── Data records

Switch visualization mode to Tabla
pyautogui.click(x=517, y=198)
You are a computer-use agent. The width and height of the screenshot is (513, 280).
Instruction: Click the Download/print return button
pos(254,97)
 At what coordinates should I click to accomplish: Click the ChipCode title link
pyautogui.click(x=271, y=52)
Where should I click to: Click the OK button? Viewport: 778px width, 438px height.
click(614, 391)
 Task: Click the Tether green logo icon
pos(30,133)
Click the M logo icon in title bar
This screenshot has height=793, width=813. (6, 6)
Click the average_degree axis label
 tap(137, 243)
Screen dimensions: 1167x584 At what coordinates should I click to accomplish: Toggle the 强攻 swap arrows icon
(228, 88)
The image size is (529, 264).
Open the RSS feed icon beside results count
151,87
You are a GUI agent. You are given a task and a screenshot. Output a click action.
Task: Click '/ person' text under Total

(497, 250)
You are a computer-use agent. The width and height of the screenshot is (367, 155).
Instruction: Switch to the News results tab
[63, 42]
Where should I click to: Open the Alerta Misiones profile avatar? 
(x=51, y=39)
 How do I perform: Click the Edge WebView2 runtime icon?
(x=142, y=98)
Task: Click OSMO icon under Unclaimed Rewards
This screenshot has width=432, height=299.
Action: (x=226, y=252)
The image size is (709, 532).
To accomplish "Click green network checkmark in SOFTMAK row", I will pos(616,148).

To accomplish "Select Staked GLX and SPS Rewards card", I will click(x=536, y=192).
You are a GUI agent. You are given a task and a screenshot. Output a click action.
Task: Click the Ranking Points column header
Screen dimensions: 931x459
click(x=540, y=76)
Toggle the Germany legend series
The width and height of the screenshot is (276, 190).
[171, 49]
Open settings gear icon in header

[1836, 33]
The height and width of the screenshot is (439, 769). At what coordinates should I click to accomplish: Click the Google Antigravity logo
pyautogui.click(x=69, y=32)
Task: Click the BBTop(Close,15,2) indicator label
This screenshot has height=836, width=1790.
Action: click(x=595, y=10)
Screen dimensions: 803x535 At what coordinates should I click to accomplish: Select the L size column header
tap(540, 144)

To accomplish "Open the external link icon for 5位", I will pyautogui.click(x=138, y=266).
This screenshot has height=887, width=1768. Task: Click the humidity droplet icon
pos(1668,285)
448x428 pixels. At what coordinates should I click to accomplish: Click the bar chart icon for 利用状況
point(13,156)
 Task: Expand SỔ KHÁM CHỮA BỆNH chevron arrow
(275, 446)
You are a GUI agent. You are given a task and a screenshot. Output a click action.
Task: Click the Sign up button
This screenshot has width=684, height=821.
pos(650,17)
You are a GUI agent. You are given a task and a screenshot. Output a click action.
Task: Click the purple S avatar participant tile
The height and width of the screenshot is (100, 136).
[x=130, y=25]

────

◆ **Assigned task**
Could you copy each line above word for word?

◆ **Your response**
Switch visualization mode to Tabla
pyautogui.click(x=517, y=198)
You are a computer-use agent. The width and height of the screenshot is (513, 280).
Instruction: Click the Download/print return button
pos(254,97)
 At what coordinates should I click to accomplish: Click the ChipCode title link
pyautogui.click(x=271, y=52)
Where should I click to: Click the OK button? Viewport: 778px width, 438px height.
click(614, 391)
 Task: Click the Tether green logo icon
pos(30,133)
Click the M logo icon in title bar
This screenshot has height=793, width=813. (6, 6)
Click the average_degree axis label
 tap(137, 243)
Screen dimensions: 1167x584 At what coordinates should I click to accomplish: Toggle the 强攻 swap arrows icon
(228, 88)
The image size is (529, 264).
Open the RSS feed icon beside results count
151,87
You are a GUI agent. You are given a task and a screenshot. Output a click action.
Task: Click '/ person' text under Total

(497, 250)
You are a computer-use agent. The width and height of the screenshot is (367, 155).
Instruction: Switch to the News results tab
[63, 42]
Where should I click to: Open the Alerta Misiones profile avatar? 
(x=51, y=39)
 How do I perform: Click the Edge WebView2 runtime icon?
(x=142, y=98)
Task: Click OSMO icon under Unclaimed Rewards
This screenshot has width=432, height=299.
Action: (x=226, y=252)
The image size is (709, 532).
To accomplish "Click green network checkmark in SOFTMAK row", I will pos(616,148).

To accomplish "Select Staked GLX and SPS Rewards card", I will click(x=536, y=192).
You are a GUI agent. You are given a task and a screenshot. Output a click action.
Task: Click the Ranking Points column header
Screen dimensions: 931x459
click(x=540, y=76)
Toggle the Germany legend series
The width and height of the screenshot is (276, 190).
[171, 49]
Open settings gear icon in header

[1836, 33]
The height and width of the screenshot is (439, 769). At what coordinates should I click to accomplish: Click the Google Antigravity logo
pyautogui.click(x=69, y=32)
Task: Click the BBTop(Close,15,2) indicator label
This screenshot has height=836, width=1790.
Action: click(x=595, y=10)
Screen dimensions: 803x535 At what coordinates should I click to accomplish: Select the L size column header
tap(540, 144)

To accomplish "Open the external link icon for 5位", I will pyautogui.click(x=138, y=266).
This screenshot has height=887, width=1768. Task: Click the humidity droplet icon
pos(1668,285)
448x428 pixels. At what coordinates should I click to accomplish: Click the bar chart icon for 利用状況
point(13,156)
 Task: Expand SỔ KHÁM CHỮA BỆNH chevron arrow
(275, 446)
You are a GUI agent. You are given a task and a screenshot. Output a click action.
Task: Click the Sign up button
This screenshot has width=684, height=821.
pos(650,17)
You are a GUI agent. You are given a task and a screenshot. Output a click action.
Task: Click the purple S avatar participant tile
The height and width of the screenshot is (100, 136).
[x=130, y=25]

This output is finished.